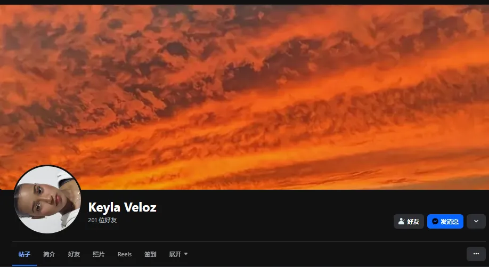Click the gray 好友 friend status button
The width and height of the screenshot is (489, 267).
409,222
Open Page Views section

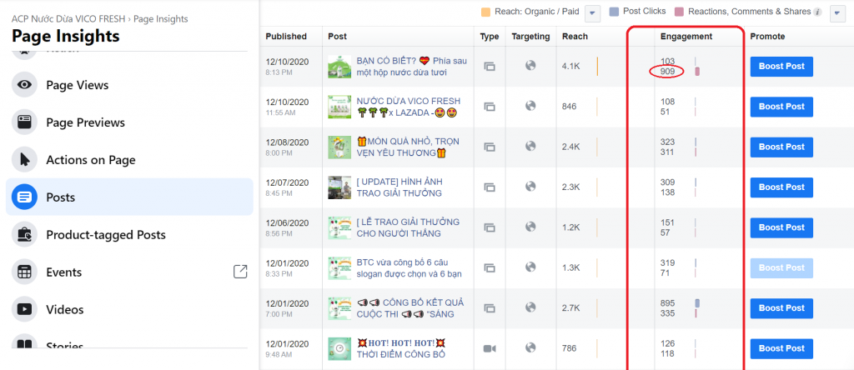[77, 85]
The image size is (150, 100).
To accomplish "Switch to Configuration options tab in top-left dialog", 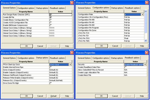I will click(x=26, y=8).
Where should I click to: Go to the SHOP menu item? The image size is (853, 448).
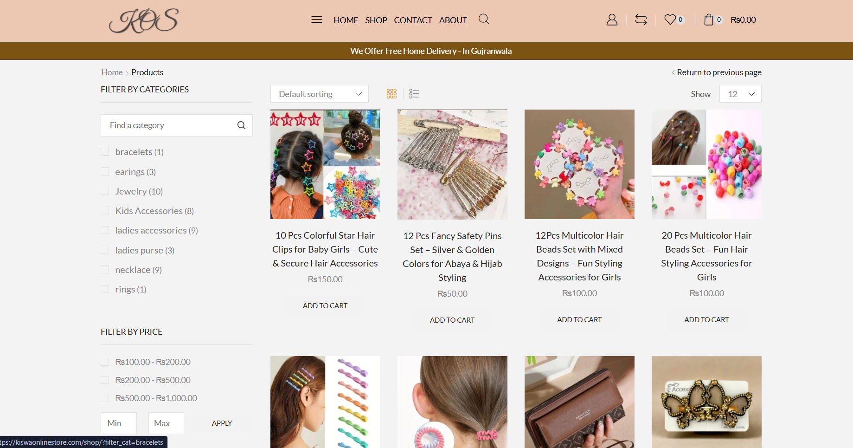click(376, 20)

- - - - -

■ Your task
Copy exactly the lines that run from the one containing "Where should I" to the last line of the records, both included, and leave out every picture.

■ Answer box
Where should I click to: Go to the SHOP menu item? The image size is (853, 448).
click(376, 20)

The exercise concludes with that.